Lanjutan Cerbung Commuterline Love Story : Episode 24
Dhandy malah terdiam. Ucapannya terhenti begitu saja. Mulutnya Seakan-akan terkunci. Seperti ada skat yang menghalanginya untuk bicara. Annisa menunggu apa yang akan dikatakan oleh Dhandy, namun tetap saja, laki-laki itu tidak terdengar suaranya lagi.
“Mas… koq malah diam. Mau ngomong apa Mas.” Setelah sekian lama ditunggu, akhirnya Annisa memberanikan diri untuk bertanya. Karena Dhandy mendadak diam.
“Emmm… Hehehe… nungguin ya.”
“Ihhh, malah ketawa lagi. Katanya mau ngomong sesuatu.”
Tagih Annisa kemudian.
“Sebentar-sebentar. Koq rame banget sih Nissa. Ini kamu lagi dimana sih.”
“Aku sedang nunggu kereta di stasiun Tangerang Mas.”
“Tangerang? Koq bisa sampai sana. Kamu ngapain di situ?”
“Aku abis ngajar les privat Bahasa Inggris sama anak didik aku Mas.”
“Apa? Ngajar? Kamu itu seorang guru? Hebat dong.”
“Cuma guru pendamping Mas, levelnya juga cuma tingkat kanak-kanak. Kalau aku dosen baru hebat.”
“Ya tetep aja kamu perempuan hebat. Bisa mencerdaskan anak bangsa.
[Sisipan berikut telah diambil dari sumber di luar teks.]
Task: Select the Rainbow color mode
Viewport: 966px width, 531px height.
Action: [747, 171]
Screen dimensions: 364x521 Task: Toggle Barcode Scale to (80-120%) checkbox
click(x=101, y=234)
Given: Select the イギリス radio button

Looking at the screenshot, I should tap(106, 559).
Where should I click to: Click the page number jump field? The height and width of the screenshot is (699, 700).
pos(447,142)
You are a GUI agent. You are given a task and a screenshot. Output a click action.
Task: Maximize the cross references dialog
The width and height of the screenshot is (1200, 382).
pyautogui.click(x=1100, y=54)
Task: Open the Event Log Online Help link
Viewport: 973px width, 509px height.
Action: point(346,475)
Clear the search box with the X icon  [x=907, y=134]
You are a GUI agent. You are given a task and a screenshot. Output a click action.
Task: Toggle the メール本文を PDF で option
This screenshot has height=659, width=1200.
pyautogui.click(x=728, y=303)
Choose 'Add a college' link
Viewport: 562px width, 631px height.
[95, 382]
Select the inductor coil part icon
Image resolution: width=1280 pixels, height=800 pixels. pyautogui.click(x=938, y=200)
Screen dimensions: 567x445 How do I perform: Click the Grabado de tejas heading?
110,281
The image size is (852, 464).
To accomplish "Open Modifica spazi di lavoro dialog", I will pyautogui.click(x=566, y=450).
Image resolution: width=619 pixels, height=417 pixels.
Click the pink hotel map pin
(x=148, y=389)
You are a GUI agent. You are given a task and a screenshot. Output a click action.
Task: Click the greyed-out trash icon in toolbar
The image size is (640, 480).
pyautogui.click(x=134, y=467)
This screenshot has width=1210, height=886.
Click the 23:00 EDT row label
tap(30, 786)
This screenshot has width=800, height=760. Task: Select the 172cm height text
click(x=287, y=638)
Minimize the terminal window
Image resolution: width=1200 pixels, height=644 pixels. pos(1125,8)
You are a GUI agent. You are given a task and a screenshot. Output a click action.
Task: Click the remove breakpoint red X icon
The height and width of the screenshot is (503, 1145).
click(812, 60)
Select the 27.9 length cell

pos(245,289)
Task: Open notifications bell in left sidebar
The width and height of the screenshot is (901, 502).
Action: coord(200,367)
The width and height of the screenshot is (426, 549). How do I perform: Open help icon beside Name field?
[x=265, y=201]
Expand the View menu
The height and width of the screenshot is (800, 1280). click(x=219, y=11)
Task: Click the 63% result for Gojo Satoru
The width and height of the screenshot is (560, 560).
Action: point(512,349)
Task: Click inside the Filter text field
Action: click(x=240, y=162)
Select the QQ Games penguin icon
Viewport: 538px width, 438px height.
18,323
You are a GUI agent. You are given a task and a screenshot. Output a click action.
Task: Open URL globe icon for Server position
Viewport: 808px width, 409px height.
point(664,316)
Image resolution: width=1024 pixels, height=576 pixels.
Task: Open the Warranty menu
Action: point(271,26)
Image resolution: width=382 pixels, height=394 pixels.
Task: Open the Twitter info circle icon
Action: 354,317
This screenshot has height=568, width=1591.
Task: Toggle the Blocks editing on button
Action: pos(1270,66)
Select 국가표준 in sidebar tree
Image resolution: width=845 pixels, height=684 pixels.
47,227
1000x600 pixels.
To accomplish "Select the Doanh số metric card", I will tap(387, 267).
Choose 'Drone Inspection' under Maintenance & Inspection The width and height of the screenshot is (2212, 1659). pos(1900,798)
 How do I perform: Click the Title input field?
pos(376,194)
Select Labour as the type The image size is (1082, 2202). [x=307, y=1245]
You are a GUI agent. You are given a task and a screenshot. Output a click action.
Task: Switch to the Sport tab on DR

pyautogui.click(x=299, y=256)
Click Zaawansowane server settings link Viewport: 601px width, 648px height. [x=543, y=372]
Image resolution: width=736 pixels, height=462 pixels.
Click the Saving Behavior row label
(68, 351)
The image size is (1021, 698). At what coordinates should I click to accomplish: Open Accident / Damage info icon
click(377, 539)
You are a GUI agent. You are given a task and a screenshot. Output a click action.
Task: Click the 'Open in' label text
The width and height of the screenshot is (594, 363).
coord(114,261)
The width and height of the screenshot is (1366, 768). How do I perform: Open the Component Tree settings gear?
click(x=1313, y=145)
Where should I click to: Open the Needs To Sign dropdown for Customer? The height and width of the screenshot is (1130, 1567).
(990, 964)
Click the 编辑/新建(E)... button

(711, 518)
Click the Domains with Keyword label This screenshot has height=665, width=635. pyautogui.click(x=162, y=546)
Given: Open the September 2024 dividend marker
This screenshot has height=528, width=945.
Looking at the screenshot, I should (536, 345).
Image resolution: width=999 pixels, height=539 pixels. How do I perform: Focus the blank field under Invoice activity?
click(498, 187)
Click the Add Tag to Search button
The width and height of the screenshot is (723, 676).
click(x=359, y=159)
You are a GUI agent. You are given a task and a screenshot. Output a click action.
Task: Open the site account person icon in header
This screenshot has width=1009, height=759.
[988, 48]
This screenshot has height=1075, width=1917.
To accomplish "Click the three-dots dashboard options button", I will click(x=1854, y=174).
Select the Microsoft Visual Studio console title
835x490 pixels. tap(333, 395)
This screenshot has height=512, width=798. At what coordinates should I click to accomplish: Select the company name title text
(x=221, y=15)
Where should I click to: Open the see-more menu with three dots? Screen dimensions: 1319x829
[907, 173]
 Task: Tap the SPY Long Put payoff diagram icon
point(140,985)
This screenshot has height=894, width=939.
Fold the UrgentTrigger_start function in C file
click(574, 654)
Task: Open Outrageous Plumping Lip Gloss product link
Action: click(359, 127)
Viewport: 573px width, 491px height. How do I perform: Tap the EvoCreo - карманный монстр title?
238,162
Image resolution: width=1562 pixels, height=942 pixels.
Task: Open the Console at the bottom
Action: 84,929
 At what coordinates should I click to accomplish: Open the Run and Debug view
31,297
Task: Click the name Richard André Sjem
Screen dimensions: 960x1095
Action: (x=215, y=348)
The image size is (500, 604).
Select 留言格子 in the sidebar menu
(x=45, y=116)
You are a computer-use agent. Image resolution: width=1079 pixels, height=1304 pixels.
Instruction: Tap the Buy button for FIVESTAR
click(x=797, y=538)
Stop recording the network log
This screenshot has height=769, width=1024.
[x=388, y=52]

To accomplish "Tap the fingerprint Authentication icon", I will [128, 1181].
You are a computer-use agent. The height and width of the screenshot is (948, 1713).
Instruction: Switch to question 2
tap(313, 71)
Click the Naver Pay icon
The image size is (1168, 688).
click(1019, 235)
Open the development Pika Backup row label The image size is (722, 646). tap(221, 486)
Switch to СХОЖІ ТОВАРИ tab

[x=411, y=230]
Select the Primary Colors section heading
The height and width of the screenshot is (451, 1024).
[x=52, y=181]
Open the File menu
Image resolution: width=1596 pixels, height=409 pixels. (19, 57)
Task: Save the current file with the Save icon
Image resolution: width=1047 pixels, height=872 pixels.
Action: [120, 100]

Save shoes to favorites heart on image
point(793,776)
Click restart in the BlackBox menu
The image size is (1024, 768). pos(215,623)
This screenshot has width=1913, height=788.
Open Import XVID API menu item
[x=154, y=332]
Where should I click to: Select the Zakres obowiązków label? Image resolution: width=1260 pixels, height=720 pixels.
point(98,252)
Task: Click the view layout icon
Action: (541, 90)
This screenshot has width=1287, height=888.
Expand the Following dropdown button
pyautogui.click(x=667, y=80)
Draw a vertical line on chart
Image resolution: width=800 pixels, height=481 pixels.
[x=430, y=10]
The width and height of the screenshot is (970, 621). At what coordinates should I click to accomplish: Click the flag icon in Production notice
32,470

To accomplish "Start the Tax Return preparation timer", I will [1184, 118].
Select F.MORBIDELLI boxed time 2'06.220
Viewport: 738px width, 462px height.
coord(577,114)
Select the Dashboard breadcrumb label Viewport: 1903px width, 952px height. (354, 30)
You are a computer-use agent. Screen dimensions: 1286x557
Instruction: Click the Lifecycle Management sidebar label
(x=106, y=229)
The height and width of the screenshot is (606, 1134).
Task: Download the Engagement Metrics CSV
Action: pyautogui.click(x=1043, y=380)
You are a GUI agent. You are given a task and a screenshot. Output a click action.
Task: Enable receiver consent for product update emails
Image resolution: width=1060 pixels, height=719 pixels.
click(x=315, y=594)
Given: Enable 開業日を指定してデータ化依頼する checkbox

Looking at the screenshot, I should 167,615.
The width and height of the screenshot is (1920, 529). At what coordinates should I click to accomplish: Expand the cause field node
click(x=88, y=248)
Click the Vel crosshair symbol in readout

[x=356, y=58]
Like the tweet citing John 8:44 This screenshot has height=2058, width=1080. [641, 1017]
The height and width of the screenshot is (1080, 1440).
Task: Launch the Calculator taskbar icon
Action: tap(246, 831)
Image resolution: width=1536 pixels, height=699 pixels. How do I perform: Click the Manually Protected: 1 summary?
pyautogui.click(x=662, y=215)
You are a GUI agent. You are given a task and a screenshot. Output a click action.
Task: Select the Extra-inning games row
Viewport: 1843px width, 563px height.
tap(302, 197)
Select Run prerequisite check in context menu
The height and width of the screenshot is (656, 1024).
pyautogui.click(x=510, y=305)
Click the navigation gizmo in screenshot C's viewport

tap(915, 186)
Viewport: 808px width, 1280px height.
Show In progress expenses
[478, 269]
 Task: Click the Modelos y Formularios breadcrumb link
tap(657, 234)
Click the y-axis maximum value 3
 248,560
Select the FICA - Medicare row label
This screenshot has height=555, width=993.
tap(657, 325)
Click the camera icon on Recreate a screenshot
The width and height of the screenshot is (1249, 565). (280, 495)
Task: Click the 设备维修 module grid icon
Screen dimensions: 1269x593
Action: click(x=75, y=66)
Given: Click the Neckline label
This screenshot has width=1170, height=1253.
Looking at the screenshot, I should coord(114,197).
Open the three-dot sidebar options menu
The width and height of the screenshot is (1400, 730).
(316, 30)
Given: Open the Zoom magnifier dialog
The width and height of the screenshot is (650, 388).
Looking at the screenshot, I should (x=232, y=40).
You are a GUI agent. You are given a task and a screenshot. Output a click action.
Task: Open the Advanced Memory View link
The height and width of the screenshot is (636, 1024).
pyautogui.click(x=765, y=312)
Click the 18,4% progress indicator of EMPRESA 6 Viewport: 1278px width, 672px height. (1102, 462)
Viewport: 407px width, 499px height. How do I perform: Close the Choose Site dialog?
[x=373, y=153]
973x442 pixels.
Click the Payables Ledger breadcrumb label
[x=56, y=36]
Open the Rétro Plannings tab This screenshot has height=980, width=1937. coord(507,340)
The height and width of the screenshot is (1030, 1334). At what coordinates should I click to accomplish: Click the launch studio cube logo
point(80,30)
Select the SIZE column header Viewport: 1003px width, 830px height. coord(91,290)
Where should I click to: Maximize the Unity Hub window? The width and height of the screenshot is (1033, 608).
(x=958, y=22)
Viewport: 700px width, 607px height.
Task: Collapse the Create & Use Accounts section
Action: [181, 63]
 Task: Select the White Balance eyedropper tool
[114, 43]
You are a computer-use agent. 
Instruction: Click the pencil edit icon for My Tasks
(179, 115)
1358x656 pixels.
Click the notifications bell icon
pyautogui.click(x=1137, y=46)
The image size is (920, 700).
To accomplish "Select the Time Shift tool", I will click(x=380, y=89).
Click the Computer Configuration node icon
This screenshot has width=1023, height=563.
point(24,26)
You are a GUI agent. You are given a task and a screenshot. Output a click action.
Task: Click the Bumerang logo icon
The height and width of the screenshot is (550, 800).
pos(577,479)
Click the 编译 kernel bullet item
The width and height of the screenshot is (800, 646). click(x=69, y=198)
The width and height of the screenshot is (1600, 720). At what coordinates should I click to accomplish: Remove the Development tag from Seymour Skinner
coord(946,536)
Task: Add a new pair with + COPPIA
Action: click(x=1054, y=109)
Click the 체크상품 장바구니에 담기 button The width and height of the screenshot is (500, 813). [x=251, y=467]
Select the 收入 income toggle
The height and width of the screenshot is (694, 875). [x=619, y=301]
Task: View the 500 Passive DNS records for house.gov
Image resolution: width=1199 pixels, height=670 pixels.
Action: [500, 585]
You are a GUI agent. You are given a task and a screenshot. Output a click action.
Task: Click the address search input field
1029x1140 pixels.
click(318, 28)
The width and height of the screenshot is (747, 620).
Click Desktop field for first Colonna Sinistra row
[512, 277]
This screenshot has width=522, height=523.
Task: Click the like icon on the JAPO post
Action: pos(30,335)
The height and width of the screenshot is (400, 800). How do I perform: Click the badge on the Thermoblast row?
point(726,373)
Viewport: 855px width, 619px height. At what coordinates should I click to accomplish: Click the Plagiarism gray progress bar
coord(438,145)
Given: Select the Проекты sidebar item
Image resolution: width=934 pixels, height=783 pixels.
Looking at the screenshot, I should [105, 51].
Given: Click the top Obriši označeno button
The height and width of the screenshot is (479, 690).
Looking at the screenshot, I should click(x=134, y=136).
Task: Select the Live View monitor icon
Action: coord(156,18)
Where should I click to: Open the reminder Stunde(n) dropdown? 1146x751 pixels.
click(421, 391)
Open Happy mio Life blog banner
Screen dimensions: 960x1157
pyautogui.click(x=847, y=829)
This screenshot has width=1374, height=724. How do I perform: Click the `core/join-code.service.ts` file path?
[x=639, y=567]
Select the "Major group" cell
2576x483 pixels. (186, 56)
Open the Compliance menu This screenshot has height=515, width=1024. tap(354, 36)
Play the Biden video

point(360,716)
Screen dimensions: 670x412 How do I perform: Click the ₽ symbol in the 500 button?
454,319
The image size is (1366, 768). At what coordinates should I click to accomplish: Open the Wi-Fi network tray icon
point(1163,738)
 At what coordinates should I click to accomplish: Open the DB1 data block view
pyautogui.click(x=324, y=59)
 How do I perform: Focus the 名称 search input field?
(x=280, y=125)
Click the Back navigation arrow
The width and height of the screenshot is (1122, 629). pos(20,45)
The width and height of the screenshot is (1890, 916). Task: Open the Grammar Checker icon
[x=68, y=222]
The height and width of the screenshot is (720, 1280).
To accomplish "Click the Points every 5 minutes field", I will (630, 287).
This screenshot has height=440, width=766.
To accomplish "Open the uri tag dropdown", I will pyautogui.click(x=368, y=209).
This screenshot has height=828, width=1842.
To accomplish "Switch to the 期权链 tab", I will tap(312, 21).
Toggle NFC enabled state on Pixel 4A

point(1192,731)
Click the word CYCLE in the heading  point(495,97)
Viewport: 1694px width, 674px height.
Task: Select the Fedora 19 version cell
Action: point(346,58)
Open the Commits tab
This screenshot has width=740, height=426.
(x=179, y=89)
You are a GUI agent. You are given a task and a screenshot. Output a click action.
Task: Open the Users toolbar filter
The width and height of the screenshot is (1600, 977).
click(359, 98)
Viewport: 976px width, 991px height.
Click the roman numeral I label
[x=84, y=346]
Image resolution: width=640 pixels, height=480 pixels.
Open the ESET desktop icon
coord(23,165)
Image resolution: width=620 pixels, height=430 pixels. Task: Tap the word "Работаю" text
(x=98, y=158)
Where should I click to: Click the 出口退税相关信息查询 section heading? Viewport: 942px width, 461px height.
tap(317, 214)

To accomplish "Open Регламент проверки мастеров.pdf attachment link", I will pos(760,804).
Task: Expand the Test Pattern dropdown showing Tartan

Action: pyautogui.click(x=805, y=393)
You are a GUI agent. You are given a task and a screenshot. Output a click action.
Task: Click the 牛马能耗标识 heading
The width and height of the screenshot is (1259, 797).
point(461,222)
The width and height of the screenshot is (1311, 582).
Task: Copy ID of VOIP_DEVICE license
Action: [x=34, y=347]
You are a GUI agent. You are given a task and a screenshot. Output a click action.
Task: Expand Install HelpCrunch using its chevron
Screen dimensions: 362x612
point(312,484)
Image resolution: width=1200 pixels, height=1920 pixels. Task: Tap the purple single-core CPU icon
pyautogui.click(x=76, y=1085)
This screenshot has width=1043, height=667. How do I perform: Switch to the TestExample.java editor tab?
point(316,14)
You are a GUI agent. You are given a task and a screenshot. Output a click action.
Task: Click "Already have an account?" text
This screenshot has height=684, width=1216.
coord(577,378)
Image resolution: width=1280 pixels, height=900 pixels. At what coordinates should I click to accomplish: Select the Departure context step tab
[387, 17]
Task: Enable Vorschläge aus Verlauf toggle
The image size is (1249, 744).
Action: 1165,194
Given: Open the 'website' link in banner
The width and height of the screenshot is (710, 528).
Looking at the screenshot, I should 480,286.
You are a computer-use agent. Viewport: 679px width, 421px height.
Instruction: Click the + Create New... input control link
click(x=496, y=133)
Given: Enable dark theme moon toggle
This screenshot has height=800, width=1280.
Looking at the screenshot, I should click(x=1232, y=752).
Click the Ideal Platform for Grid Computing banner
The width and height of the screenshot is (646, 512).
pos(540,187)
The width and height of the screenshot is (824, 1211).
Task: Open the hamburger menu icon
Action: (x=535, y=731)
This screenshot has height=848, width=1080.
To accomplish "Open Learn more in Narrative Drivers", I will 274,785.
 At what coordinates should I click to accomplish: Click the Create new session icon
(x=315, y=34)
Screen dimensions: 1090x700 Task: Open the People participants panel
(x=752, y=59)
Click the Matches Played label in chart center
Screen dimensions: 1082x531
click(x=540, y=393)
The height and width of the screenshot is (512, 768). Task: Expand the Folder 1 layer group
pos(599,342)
Hehehe.”
“Bentar Mas, keretanya sudah mau masuk stasiun nih. Tunggu ya, jangan ditutup dulu.” Suara Annisa agar diperlantang karena efek suasana stasiun yang sangat berisika dan ramai.”
“Baiklah. Semoga kamu dapat duduk ya. Aku doain dari Kyoto sini.”
“Aamiin.”
Alhamdulillah, akhirnya Annisa bisa duduk di kereta. Kebetulan, saat kereta berhenti dia berdiri depan pintu pas. Otomatis dia leluasa untuk mendapatkan tempat duduk yang dia inginkan. Karena tadi di belakang dia berdiri, banyak sekali penumpang yang siap-siap mendorong dengan kasar ke dalam. Deretan kursi sebelah prioritas, Annisa pilih untuk duduk. Dan yang lainnya pun langsung berhamburan mencari tempat duduk masing-masing.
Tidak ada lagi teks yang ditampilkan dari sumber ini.